A trial by TfL to track the movements of people by logging Wi-Fi identities has revealed some very curious journey patterns on the tube network.
The aim of the trial was to track real-life movements of the public across the network in order to map journey patterns and find otherwise hidden congestion and quiet patches within stations and tunnels.
It’s not unusual for organsiations to carry out such surveys, but they tend to have a participation bias, in that only those interested enough to carry a monitoring device, or fill in surveys tend to be tracked, leaving the vast majority of real people’s behaviour to be inferred, with varying levels of accuracy.
TfL already logs where people enter and leave the network, thanks to ticket barriers, but the big mystery was what people did once they were in the network.
To answer that, what TfL did was to take advantage of the Wi-Fi coverage in the stations, by logging the individual Media Access Control (MAC) address numbers that all smartphones emit when trying to connect to a local Wi-Fi hotspot, and by logging each point where a smartphone tried to connect to the Wi-Fi service, their journey could be mapped.
In terms of privacy, the ID number of the smartphone isn’t directly linked to any personal information about the user of the phone, so it is just a seemingly random ID code. However, it has been suggested that in theory, it could be possible for some less reputable organisations to link, for example a mobile payment to a smartphone ID and hence gain information about who is doing the journey.
TfL says that it double-scrambled the data to prevent anyone being able to infer any sort of identity of the people who journeyed on the network during the trial, which took place late last year.
In total just under 510 million data points were collected from 5.6 million unique smartphones during the trial as people wandered around leaving a digital trace in their wake.
Not all tube stations with Wi-Fi were part of the trial, which was mainly concentrated within Zone 1 and some parts of the Jubilee and Northern line out to Zone 4. After all, if a person gets on a tube train in Stanmore, and leaves at Wembley Park, there’s no mystery about the journey they took.
However, a person starting at Waterloo has many different routes to get to King’s Cross, and the trial found that many different routes are indeed being used.
Another aspect of the trial is that it shows hidden congestion that has long been anecdotally known, but never proven in actual numbers. For example tube stations with several lines have a lot of traffic swapping between lines, but that would never show up in Oyster card tracking at the ticket gates.
In one example, Oxford Circus shows higher traffic flows than Oyster card data would suggest. While the swapping between lines was known, how many people did so was not.
It’s much easier to prioritise station upgrades when you have a clearer understanding of where pressure points exist.
This information could also be used to offer extra information to people planning a journey. For those who value comfort over speed could be offered alternative routes, which is good for them, but diverting them away from the busy route also releases more capacity on the busy route, for the benefit of those passengers as well.

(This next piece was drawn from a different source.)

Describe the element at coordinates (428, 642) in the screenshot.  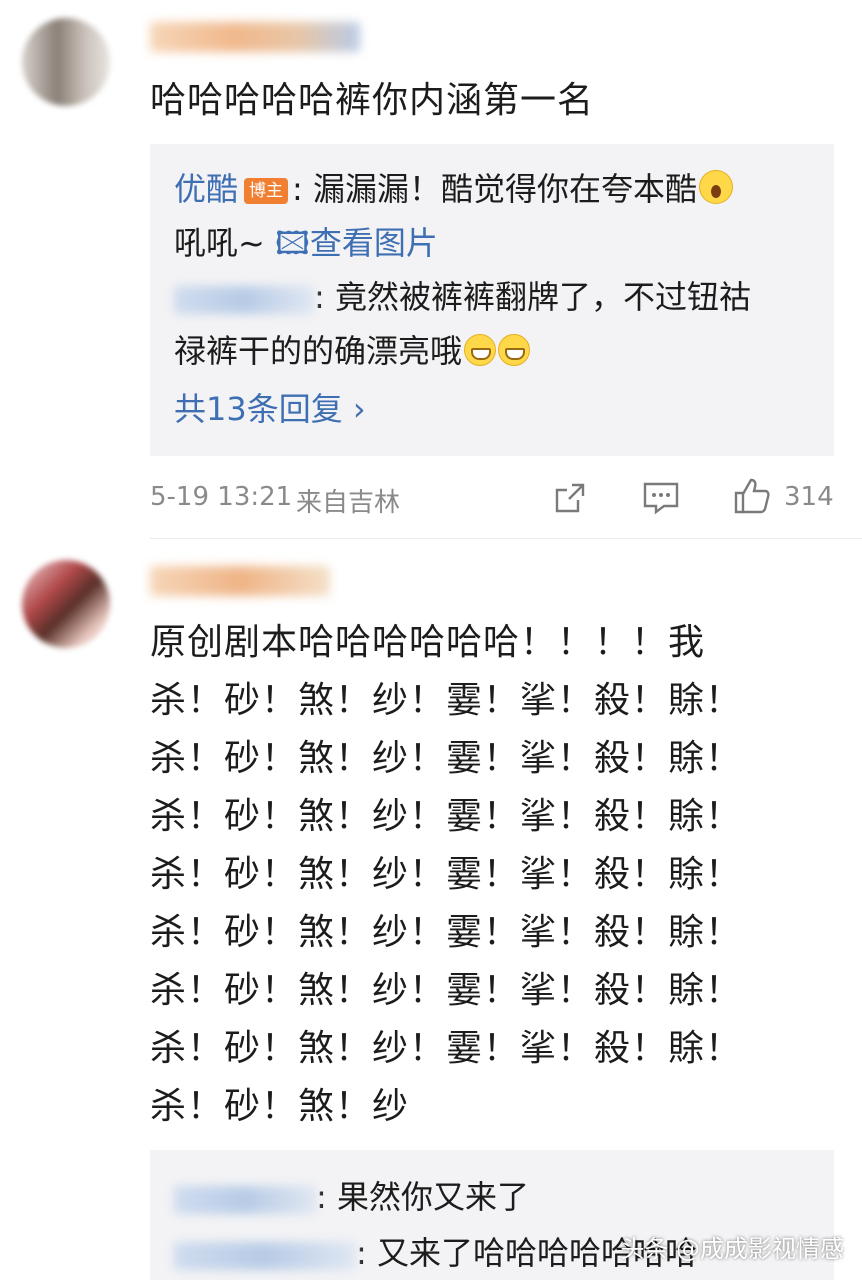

The same could be used within stations.
For example, the below image shows the number of people within Euston station on 30th November 2016, just before the station was closed due to overcrowding.
The overcrowding was likely due to an incident at King’s Cross, causing overcrowding on the northbound Northern line. However, lacking live granular data, the entire station was closed, rather than attempting to keep it open for southbound customers, where overcrowding wasn’t an issue.
This wont be possible in many stations, but some stations could have selective closing, if Wi-Fi tracking showed that only part of the station was overcrowded.
At the moment, the data collection carried out by TfL for the trial was not real-time, so while useful for later analysis, it’s no good for live monitoring. They expect that they will be able to upgrade to live passenger movement monitoring, and then they opens up some interesting ideas.
For example, if they notice that people making a journey between two locations are taking longer than normal along Route A, they could alert people to switch to Route B instead.
The data suggests that they can predict the crowding levels on individual trains, so it could be that when a busy train comes in, people can be reliably informed that the train behind is half-empty, and some people may choose to wait at the station for a couple of minutes in order to get a seat, or at least not be quite so squashed.
The trial over, and results proven to be of use, TfL says that it is now working with the Information Commissioner’s Office, privacy campaigners and consumer groups about how the data collection could be undertaken on a permanent basis.
One question that some may ask is that now they TfL has all this journey data, can they send you a copy of your journeys? In simple terms, no they can’t. When the ID numbers from each smartphone were collected, they were encrypted in a way that makes reversing the encryption essentially impossible. TfL also added what is known as a “salt” to the ID numbers, so even if someone knew the encryption, they would also need the salt, and that salt value was destroyed after the trial ended.
So, unless the spooks at GCHQ have something clever in their computers, it’s currently impossible to ask for a copy of someone’s journey across the TfL network based on their smartphone data.
At the moment, the privacy concerns that some people are expressing seems unlikely to be a significant issue.
Whether that will survive the government’s current desire to weaken data encryption though, that’s the big issue that could cause a privacy headache in the future.